I think the real monopoly risk is the state’s monopoly on violence, which enables it to tax without end.

Taxing a vague concept like workforce downsizing due to automation is a slippery slope indeed. You could essentially levy “automation taxes” on anything that increases productivity, which is pretty much all technology.

be taxed?

Is this a trick question to determine if you’re a member of the statist religious cult ?

purely talking from government budget and spending case here

workforce is increasingly getting replaced by automation, decreasing the amount of tax payers

even if you disagree with this completely bc fuck taxes etc, then just bounce it back to me as a logic exercise atleast

taxation should be based on the amount invested by the company in the automated devices and funds saved by replacing biological humans with said automated methods.

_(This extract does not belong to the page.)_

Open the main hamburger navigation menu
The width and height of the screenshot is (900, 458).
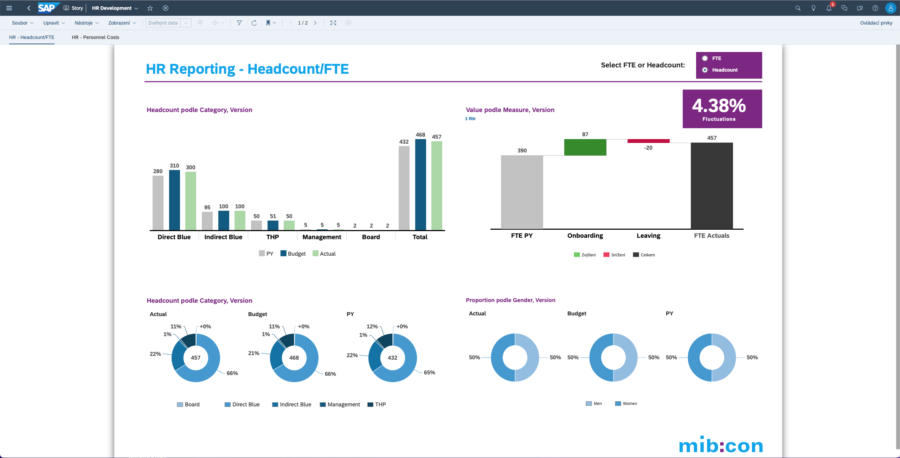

The entire conceptual framework here doesn’t really compute in my brain. I dont think i can reliably offer anything back.

It’s not obvious to me the first statement is reliable or true. Ie automatjon replacing workforce. I think it would be more true to simply say the workforce is changjng. Which is a constant. But are humans being less unit producing per moment of time? I do not know how this would reliably be quantified but i doubt it.

And the idea of the output of that work regardless of who is doing it being arbitrarily redistrubted via a system of legitimized theft called tax makes absolutely no sense to me.

Sorry 🤷‍♂️

well jobs like being a cashier are being replaced with self-checkout machines that can work 24/7 and a lot of the cashiers don't have many back-up skills do rely upon for example 🤔

but maybe the whole argument of this project is flawed, this is really good and beneficial thought process from your behalf, thank you for sharing it

here to learn 🤗

Yeah i think it would be a huge error to extrapolate an area or two where this is obvious ie a cashier at a shop to “the entire workforce”. And even in those cases where they need less cashiers does it mean they need less people stocking shelves or more? Do they need less or more people performing other tasks etc? All these things depend on sales, customer guest counts and many other things. To narrow the frame down to automation bad we need to steal from somewhere else seems suboptimal

🤔 you make a lot of wonderful points, making me understand things i didn't even think to consider

as this project needs to be done for a university course, then i'm considering pivoting, as i want to keep the topic of automation and the state, and the future of that is like

also thank you so so much, this helped me a ton 💜

followed

Nice, all good man. 🤙

It shouldn't be

hmm interesting, why not in your opinion?

Because there are too many taxes already. Why more?

this is a lazy journalist question

Because free markets matter and taxing increases in productivity is akin to inflating the currency which steals time and work from people. What if the automation helps small business owners and the tax decreases their profitability? Then you have only the big corps who can pay for high priced lawyers to defend them from said tax creating regulatory capture by a monopoly. Besides the fact taxation is theft and immoral.

won't the big companies be able to offer so much cheaper prices through uncompetitive efficiency compared to smaller business and also wouldn't they implement licensing and patent fees? 🤔

Central planning can be more efficient but it always fails at some point. There are plenty of unintended consequences of tax and regulatory schemes.

Service fees are more effective in allocating capital than taxes and they don't distort market prices. I'm not sure how automation can be priced to begin with tbh

Also, taxes are a deflationary mechanism that pays interest on Treasury bills and nothing else. Central banks increase the number inside of Fed account balances to fund public works. Governments would be much MUCH better off mining bitcoin to fulfill revenue needs

A tax on automation is just a tax on innovation and efficiency

agreed

Listening to Lawrence Lepard he mentioned perhaps the govt should have enough funding to defend the country and run a legal system. Perhapsb10% tax would cover this he suggested.